I can look back and see how far we have come.  I can see how much farther we have to go.  I do not have it all figured out.  My life is not what I 'want' it to be.  I am, however, exceedingly grateful to be a part of this journey.  I love that I have been rid of my comfort zone and been placed in difficult and trying times that I may more fully make use of the resources which I have been given.

Today.  I hope you find things in your life which fill you with joy.  I hope you take a minute to be in a moment.  To feel it, to sense it, to be thankful for your breath, your friends, the weather, the beauty of what surrounds you.  Everything is fleeting.  There is nothing we can fully hold on to.  It will always be slipping from us.  

You will not one day have all you dreamt and 'arrive'.  Our lives are filled with all of the little things that make us 'real'.  

I hope you enjoy your moments, your day.  

'It doesn't happen all at once,' said the Skin Horse. 'You become. It takes a long time. That's why it doesn't happen often to people who break easily, or have sharp edges, or who have to be carefully kept. Generally, by the time you are Real, most of your hair has been loved off, and your eyes drop out and you get loose in the joints and very shabby. But these things don't matter at all, because once you are Real you can't be ugly, except to people who don't understand.” 
― Margery WilliamsThe Velveteen Rabbit


Sunday, October 27, 2013

A Peaceful Life

Peace.

I have come to give you life and that more abundant.

God has never promised me an easy life.

I struggle with fears and when I go to God with them, usually I don't get the answer that I am hoping.  Such as 'don't worry, everything will be okay'.
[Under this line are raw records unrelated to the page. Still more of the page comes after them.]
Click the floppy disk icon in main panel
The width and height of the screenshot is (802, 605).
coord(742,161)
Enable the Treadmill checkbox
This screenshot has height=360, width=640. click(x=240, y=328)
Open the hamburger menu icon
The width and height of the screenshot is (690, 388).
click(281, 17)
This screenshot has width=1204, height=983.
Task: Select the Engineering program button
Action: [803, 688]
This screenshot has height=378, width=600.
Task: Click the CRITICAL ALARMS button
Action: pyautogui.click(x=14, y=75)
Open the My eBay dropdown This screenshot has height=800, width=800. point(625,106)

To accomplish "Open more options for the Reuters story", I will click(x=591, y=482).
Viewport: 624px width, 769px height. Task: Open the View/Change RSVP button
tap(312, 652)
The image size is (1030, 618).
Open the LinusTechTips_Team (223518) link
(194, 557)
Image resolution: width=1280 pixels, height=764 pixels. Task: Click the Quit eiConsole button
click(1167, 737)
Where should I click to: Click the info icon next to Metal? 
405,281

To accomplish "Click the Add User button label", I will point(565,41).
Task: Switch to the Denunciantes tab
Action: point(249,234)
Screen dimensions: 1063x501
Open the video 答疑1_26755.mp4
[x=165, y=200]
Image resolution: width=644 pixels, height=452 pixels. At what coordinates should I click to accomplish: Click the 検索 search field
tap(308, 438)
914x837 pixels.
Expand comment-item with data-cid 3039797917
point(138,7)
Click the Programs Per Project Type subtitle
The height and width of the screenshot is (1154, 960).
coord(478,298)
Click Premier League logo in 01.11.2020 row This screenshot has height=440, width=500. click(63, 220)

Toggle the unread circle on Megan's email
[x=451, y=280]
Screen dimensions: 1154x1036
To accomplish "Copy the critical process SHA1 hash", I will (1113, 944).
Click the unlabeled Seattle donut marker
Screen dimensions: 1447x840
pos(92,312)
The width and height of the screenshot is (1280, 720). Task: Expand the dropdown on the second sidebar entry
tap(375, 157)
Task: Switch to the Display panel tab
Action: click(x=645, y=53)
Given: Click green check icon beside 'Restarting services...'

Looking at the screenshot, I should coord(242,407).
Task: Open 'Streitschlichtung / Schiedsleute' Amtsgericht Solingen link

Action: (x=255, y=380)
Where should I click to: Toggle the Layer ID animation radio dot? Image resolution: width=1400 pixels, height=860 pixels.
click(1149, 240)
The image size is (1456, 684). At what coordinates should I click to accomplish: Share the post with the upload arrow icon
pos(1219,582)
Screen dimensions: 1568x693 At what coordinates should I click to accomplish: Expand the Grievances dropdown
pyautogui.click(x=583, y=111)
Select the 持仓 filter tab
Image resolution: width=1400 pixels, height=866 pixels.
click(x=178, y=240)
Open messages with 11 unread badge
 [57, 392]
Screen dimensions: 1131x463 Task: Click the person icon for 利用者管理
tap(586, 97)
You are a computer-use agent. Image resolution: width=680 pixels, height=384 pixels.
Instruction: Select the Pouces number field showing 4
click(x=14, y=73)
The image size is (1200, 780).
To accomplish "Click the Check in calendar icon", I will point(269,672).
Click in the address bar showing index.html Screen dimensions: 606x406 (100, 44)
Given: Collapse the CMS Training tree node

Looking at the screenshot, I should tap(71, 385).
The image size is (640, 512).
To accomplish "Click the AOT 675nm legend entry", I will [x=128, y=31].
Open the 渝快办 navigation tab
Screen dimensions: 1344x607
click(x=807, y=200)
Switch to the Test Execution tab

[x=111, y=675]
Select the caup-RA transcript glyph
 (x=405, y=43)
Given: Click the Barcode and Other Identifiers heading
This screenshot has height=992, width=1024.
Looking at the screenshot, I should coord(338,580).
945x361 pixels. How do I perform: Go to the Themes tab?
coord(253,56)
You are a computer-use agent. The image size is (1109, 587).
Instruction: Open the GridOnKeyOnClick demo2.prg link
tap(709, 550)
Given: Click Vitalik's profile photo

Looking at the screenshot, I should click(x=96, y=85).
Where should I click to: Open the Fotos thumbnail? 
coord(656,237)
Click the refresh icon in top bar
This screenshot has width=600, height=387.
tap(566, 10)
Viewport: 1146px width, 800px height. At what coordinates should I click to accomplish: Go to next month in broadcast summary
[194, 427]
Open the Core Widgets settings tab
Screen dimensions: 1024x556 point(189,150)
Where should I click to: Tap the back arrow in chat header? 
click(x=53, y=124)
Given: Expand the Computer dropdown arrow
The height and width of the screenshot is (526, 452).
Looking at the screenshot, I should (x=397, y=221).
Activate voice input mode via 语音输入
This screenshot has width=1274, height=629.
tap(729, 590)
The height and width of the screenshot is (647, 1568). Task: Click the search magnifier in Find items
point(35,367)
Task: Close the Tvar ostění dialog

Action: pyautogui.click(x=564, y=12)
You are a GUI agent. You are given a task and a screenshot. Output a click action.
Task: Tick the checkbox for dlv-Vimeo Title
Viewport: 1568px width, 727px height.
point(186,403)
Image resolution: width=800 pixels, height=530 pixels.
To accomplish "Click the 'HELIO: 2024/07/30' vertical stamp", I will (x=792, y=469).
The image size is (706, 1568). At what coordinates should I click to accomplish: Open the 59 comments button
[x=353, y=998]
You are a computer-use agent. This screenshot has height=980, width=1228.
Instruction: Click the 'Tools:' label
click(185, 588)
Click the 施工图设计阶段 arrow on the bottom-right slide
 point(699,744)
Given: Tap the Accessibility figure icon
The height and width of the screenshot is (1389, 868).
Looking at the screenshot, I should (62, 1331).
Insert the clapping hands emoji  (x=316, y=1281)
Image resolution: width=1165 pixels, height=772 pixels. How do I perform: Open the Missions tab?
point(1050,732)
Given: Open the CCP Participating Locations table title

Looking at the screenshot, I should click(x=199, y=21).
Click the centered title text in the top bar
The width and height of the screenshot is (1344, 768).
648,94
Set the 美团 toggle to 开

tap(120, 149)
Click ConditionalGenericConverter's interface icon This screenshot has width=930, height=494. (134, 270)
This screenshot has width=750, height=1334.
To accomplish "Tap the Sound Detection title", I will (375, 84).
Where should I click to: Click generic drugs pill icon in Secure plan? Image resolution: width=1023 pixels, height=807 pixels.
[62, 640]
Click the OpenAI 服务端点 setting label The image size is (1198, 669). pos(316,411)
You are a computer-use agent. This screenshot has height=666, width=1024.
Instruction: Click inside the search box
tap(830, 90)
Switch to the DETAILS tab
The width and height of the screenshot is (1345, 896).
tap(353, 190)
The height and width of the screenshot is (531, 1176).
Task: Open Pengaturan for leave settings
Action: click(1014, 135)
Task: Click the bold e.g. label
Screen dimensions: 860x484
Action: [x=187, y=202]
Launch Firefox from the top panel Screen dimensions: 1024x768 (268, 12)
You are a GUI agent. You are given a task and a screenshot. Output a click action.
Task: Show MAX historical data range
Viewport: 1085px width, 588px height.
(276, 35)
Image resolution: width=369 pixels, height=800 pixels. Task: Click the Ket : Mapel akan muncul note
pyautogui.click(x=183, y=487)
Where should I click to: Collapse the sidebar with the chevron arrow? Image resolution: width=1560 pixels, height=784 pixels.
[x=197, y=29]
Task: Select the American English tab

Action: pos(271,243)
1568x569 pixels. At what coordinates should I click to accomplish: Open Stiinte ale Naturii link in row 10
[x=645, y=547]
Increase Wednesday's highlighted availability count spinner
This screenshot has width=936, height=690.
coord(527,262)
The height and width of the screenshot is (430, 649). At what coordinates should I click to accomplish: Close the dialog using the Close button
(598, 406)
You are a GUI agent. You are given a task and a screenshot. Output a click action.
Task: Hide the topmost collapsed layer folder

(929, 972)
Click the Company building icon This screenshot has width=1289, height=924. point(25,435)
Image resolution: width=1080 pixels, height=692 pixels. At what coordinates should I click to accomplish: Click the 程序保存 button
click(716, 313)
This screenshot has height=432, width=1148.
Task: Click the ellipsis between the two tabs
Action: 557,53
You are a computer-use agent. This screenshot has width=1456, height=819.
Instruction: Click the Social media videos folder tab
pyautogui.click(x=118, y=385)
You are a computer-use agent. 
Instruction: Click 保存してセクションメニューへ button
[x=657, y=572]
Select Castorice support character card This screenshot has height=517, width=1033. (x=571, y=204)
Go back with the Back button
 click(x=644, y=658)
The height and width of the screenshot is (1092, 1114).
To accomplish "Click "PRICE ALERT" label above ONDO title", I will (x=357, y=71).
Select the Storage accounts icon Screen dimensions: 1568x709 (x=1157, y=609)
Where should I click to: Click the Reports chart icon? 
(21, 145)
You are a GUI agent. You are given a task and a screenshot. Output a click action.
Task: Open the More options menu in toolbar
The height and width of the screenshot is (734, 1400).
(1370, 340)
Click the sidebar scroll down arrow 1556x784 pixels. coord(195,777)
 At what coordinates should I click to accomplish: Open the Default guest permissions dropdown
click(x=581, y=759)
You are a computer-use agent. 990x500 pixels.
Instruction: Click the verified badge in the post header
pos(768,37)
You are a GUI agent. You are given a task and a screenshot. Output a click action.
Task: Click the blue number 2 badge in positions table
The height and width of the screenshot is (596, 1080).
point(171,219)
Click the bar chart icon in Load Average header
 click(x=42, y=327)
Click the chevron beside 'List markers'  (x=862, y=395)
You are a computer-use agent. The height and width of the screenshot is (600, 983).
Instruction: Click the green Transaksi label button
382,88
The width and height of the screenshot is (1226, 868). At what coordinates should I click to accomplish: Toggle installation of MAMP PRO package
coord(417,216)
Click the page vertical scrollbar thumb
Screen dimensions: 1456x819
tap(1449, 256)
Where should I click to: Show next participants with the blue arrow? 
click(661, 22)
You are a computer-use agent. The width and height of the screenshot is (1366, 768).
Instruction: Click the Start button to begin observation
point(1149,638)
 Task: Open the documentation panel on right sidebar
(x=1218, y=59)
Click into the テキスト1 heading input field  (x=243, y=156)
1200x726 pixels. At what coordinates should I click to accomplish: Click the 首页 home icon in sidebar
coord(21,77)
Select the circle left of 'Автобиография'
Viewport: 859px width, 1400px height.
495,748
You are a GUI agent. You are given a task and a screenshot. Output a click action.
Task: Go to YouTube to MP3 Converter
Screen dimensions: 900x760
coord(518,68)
Instead there is this peace.  This circling of truth.  "I will never leave you, nor forsake you."

I am not promised that people will not fail me, that pain will never come, that life will be safe and easy.

In fact just the opposite.

In this life you will have tribulation, but!  Be of good cheer.  I have OVERCOME the world.

We Christians often cling to the word, "Your burden will be easy, your yoke light".

And yet we have been promised that things will be hard, that we are foreigners, that we are different, that there will be sufferings, and persecutions.

In the middle of this we are told not to worry, we are told not to strive, not to fear, to rest and be of good cheer.

My very being struggles against this, I desperately call out for the peace and ease of an abundant life.

The nature of worship is to look outside of ourselves and with everything in us glorify another.  Our full body reacts, our hearts explode, our beings give honor and praise.

In the middle of pain, in the middle of terror, in the middle of heartache, he has prepared a table before us.  When we are rejected and reviled he has called us to a place of peace, to sit and eat.

Loving Jesus does not come as a safety blanket.  It comes as a heart promised pain and in the pain, peace.  In that pain, rest.  In that pain, joy.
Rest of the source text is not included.